RISC OS and the "HAL"
=====================

RISC OS currently is tied to the IOMD20 and VIDC20 peripheral set,
descendents of the original IOC, MEMC and VIDC devices designed in parallel
with the original ARM. These devices provide a close fit with RISC OS, and
their functionality is well suited to general purpose and embedded systems,
but the continuing drive to reduce cost requires us to support other
peripheral sets on off-the-shelf ARM system on chips.

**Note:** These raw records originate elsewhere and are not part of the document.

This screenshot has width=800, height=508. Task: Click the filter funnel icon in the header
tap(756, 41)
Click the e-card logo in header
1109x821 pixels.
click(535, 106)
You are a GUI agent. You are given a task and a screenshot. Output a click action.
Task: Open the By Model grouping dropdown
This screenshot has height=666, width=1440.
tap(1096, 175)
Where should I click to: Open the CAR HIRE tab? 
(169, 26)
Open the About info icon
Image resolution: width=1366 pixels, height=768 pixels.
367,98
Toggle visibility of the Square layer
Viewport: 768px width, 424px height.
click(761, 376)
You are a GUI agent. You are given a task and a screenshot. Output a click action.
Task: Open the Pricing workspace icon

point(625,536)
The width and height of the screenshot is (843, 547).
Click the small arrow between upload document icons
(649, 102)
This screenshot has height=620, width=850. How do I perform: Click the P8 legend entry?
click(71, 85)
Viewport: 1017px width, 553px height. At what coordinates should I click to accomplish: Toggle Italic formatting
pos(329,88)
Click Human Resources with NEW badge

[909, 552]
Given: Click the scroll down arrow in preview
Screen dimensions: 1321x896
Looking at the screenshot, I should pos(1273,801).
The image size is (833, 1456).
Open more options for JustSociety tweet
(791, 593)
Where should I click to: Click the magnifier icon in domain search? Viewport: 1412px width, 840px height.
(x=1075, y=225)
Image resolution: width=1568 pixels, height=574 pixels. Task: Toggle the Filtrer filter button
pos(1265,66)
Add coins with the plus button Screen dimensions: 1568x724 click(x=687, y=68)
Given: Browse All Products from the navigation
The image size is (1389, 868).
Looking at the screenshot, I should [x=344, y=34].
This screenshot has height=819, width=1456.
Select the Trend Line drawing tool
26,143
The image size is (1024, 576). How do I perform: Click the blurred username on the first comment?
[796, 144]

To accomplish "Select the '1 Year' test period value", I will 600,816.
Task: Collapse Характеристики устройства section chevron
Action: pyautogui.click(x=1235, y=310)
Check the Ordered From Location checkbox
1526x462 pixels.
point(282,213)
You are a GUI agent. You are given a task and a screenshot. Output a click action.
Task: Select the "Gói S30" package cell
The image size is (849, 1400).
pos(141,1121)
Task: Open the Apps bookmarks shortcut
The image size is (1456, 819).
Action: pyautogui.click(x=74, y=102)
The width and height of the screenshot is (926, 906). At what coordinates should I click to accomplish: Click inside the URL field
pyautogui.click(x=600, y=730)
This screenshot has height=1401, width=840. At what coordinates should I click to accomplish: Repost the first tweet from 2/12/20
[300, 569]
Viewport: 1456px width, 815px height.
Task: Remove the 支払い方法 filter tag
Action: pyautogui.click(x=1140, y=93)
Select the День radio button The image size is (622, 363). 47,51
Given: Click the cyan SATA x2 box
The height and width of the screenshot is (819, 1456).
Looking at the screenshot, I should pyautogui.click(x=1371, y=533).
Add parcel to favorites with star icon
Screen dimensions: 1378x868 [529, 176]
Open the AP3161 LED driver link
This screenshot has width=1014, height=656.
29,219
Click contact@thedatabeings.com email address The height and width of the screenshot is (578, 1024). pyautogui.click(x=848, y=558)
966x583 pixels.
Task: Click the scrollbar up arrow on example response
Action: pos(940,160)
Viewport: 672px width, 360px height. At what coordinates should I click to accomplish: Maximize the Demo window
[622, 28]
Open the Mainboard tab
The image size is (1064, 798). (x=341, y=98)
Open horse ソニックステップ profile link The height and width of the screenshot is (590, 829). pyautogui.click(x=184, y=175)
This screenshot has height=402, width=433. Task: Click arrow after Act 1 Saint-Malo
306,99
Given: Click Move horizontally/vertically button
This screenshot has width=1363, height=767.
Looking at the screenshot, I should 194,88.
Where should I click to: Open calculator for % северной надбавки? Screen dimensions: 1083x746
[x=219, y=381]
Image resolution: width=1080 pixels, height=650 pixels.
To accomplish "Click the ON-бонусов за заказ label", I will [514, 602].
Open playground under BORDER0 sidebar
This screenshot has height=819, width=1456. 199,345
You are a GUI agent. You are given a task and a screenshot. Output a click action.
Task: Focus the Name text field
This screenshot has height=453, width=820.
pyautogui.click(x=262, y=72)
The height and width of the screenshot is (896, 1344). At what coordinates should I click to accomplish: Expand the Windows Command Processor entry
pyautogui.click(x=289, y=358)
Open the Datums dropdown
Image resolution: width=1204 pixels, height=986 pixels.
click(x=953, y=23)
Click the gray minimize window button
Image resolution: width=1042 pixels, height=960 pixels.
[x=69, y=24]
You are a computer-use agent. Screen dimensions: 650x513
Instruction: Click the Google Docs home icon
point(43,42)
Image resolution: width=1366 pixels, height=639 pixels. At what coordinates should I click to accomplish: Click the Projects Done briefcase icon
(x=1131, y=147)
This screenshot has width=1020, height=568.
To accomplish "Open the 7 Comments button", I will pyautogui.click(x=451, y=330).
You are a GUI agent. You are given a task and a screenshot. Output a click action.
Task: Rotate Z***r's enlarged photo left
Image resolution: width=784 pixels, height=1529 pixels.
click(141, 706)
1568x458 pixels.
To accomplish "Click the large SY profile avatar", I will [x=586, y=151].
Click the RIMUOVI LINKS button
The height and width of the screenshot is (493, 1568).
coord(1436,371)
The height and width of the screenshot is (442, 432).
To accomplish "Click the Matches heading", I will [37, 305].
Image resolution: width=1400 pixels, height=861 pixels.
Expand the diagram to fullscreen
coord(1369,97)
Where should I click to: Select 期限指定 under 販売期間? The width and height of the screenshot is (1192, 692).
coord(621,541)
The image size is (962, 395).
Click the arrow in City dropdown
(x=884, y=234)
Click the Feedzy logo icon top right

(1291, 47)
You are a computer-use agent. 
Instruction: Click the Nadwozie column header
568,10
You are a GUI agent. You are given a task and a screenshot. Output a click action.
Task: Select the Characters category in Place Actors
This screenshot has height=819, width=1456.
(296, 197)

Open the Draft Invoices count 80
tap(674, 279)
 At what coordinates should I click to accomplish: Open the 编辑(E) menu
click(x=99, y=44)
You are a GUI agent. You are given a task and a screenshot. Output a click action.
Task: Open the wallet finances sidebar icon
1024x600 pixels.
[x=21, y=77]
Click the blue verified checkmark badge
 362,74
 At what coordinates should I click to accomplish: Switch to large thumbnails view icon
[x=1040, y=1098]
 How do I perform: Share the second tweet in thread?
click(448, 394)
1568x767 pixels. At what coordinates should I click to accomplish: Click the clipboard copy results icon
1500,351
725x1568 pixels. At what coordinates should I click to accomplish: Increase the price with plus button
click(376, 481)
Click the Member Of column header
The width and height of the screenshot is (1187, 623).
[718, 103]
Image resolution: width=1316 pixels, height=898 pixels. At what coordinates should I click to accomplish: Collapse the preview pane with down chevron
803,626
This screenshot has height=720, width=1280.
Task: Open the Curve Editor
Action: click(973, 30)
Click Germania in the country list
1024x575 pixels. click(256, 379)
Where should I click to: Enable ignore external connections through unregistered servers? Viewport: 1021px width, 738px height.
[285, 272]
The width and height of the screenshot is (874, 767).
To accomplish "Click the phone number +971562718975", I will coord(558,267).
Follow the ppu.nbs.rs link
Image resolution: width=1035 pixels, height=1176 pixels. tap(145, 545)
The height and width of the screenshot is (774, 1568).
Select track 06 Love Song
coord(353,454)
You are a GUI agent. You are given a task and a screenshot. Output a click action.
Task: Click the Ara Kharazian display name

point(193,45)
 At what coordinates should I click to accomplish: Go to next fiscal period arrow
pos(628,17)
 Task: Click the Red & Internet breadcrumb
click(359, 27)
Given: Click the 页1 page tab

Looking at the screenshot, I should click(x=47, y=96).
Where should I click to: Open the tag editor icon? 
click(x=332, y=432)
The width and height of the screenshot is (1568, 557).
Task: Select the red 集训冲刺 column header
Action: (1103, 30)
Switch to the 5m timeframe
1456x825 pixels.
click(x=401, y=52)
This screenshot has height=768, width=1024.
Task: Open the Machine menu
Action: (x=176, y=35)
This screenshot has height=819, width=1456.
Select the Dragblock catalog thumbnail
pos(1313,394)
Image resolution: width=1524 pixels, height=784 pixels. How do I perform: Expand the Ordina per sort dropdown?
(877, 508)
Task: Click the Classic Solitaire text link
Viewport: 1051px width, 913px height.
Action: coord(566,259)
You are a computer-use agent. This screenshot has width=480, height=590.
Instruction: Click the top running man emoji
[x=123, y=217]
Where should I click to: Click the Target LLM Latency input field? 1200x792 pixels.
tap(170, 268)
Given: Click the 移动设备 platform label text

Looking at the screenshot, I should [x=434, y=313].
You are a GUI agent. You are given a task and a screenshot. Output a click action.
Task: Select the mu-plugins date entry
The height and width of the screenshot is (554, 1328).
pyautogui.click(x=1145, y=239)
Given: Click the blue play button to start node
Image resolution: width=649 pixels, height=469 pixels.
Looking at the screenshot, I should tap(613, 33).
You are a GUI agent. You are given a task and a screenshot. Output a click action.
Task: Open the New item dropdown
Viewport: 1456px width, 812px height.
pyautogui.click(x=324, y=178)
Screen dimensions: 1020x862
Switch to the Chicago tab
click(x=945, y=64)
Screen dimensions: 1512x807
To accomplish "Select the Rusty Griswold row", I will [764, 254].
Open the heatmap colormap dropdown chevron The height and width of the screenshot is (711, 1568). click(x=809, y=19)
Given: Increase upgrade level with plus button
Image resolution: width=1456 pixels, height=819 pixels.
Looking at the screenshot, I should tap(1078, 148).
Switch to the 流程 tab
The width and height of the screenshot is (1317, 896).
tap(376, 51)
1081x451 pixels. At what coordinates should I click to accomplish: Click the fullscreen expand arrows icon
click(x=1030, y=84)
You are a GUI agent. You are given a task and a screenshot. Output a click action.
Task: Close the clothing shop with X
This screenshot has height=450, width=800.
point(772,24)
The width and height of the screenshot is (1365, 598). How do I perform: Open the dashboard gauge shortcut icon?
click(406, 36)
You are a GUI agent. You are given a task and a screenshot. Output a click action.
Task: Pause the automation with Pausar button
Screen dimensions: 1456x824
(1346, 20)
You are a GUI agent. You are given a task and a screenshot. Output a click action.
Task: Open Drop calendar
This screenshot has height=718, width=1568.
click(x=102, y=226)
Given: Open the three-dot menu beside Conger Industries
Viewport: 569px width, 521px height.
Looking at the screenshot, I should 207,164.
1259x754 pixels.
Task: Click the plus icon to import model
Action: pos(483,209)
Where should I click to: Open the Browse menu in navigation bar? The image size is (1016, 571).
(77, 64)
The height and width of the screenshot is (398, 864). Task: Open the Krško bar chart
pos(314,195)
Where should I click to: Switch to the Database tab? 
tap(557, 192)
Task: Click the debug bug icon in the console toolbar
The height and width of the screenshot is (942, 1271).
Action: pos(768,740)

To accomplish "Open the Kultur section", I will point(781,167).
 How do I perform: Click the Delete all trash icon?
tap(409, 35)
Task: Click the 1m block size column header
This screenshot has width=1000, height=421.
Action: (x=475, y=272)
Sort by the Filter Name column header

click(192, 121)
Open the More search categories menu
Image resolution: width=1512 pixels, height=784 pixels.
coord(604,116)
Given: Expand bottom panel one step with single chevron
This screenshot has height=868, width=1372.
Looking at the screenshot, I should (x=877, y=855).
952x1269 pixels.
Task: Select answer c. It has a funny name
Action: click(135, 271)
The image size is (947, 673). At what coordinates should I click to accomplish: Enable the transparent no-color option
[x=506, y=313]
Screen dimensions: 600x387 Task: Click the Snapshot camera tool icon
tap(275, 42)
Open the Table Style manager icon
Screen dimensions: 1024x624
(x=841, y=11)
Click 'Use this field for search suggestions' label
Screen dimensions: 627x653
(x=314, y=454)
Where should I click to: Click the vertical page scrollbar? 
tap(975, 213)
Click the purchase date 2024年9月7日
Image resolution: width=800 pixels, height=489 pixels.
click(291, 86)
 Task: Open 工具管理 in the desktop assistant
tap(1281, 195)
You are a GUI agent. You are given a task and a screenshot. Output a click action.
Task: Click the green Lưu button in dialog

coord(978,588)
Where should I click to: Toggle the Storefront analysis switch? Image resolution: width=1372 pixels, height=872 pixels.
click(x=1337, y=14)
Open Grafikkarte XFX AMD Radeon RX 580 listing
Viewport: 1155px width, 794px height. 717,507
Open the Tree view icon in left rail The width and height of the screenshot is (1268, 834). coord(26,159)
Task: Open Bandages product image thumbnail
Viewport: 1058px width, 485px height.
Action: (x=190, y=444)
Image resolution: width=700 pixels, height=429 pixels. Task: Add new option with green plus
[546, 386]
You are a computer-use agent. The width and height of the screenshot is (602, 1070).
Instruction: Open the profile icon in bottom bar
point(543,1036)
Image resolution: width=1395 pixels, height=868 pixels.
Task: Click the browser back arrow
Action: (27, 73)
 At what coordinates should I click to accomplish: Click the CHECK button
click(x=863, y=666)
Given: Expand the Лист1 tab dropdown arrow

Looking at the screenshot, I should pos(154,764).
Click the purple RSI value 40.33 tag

First targets for support are L7205/L7210 for Customer L and CL92xx (the new
ARM920T based devices) for Customer A. Enclosed are a summary of their
advantages and disadvantages over the ARM7500FE for our Information
Appliance designs.

              L7205                       CL92xx
            + Faster (50% or so)        + Faster (400%+)
            + SDRAM support             + SDRAM support
            + USB                       + USB
                                        + EIDE interface
                                        + Lots of GPIO
            - No hardware cursor
            - No floating point         - Incompatible floating point
            - No video DACs             - No video DACs
            - No PS/2                   - No PS/2
                                        - Bizarre MS-Windows video system


To support these devices, and others in the future, a simple HAL is to be
inserted underneath RISC OS. This will provide two functions. Firstly, it
will be responsible for initial system bootstrap, much like a PC BIOS, and
secondly it will provide simple APIs to allow hardware access.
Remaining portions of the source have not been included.